EXERCISE PROMPT:
Pick out each line below containing "agent".

(Stored items)
┌────────
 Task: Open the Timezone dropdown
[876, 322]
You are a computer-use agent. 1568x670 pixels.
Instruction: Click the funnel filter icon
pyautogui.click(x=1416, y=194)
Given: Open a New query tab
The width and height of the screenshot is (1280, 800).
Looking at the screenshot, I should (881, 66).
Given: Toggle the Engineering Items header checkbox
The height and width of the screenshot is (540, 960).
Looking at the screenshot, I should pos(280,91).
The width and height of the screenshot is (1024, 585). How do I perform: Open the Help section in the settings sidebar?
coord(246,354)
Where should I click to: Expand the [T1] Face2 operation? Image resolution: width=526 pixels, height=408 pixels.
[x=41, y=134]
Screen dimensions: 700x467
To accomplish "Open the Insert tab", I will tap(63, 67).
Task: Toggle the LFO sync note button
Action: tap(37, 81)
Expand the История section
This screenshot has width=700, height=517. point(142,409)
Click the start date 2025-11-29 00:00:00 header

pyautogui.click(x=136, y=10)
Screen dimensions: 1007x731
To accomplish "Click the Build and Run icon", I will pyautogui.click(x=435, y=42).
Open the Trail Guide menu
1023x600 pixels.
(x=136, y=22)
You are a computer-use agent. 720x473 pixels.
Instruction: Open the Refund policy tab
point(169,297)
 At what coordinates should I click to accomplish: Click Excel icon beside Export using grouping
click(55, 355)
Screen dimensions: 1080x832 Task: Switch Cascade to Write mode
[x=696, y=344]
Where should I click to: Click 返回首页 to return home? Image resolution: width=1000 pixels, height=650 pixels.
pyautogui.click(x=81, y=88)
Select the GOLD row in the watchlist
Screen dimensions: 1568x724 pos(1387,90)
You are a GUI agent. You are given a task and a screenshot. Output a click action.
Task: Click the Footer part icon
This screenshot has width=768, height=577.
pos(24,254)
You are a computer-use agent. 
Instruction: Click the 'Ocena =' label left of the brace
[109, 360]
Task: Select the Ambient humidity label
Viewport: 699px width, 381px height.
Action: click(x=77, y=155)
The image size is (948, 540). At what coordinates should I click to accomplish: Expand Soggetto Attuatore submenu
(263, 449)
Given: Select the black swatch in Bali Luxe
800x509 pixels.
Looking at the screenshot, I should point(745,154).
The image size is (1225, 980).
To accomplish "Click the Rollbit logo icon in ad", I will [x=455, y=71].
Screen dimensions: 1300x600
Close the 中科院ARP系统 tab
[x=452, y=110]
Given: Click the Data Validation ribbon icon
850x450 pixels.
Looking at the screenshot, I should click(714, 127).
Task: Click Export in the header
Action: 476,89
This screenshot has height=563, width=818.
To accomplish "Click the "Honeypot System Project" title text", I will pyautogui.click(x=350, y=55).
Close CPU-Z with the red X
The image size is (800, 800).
└────────
RESPONSE TO THIS TASK:
You are a computer-use agent. 1568x670 pixels.
You are a computer-use agent. 720x473 pixels.
You are a GUI agent. You are given a task and a screenshot. Output a click action.
You are a computer-use agent. 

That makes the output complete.